In the webinar, Malcolm looked at pre-appointment liquidation sales as an alternative to administration pre-packs.
This is the summary from the presentation. If you’d like to watch it back, you can do so below. If not, read on for a summary.
Please find below some quick links so you can find what you want quickly:
- A bit of Insolvency History
- The options for going concerns
- The Twilight Zone
- Issues for directors
- Issues for the advising IP
- Commercial issues
Prior to the Insolvency Act 1986, there were two main statutory procedures:
- A Companies Act procedure
- ‘In-person’ meetings of creditors
- Largely unregulated
- Informal procedures were not statutory
- Wholly unregulated, and only for the brave
Issues prior to the Insolvency Act
Before the Insolvency Act if a receivership was not possible, it would have to be a liquidation.
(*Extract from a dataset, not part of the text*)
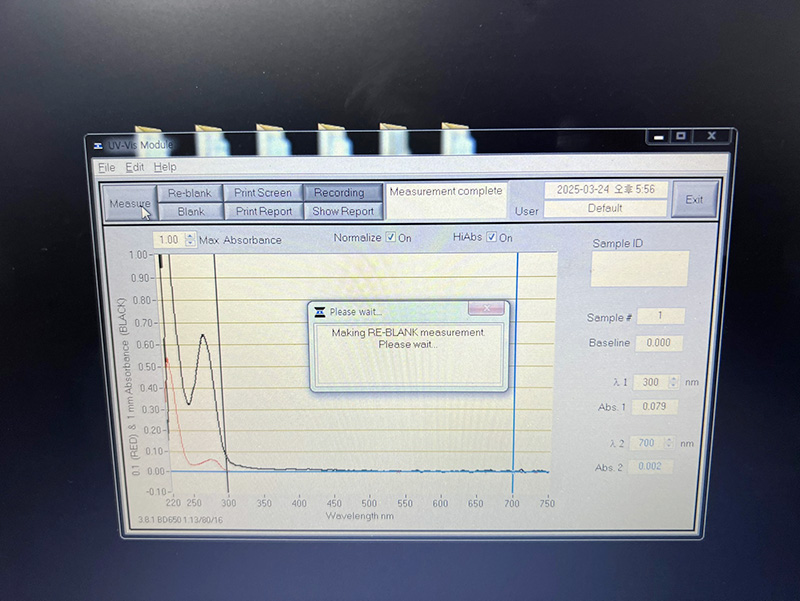Open the first desktop folder icon
800x601 pixels.
point(148,139)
The issue for the liquidator was whether to sell the assets before they were appointed (pre-appointment) or following appointment.
Post appointment sales:
- Notice of impending creditor’s meeting likely to damage the struggling business
- The creditors might appoint a different liquidator. This might have resulted in:
- Delayed sale
- Different strategy being required
These were often preferred as they were easier for the liquidator, as they wouldn’t have to deal with the business assets themselves.
They would simply take possession of the bank account with the sale proceeds in it.
Liquidators had to take careful control over the directors in the pre-appointment phase.
The Insolvency Act 1986
The new procedures:
- Administration orders
- Administration receivership
- Voluntary Arrangements
In the early days of administrations there was uncertainty about administrators’ power to sell pre-proposal.
Another issue was that administration orders were a very court intensive process.
(And if a pre-pack sale was proposed – the pre-pack sale would come under close judicial scrutiny pre-appointment.)
The costs limited the procedure’s success.
Enterprise Act 2002
This followed the unsuccessful ‘schedule A1’ CVA Moratorium (Insolvency Act 2000)
The Enterprise Act brought ‘schedule B1’ into the Insolvency Act. It allowed for administrations without the need of a court order.
An unanticipated consequence of the Enterprise Act was the rise of administration pre-packs.
The pre-pack sale didn’t need to be as fully developed at the time of appointment as it would’ve been if the IP were going for an administration order.
This led to a lack of creditor oversight and involvement:
- There would be 8 weeks from sale to publication of proposals
- It was difficult for creditors to appoint a different IP
- Various regulatory initiatives eventually led to the ‘pre-pack pool’
This pre-pack pool has now been put on a statutory footing with the phoenix pre-pack regulations. You can read about these regulations here.
The two main options, if the company has a good chance of survival, are:
- Voluntary Arrangement
- A Part 26A reconstruction (probably only appropriate to the more complex and larger cases)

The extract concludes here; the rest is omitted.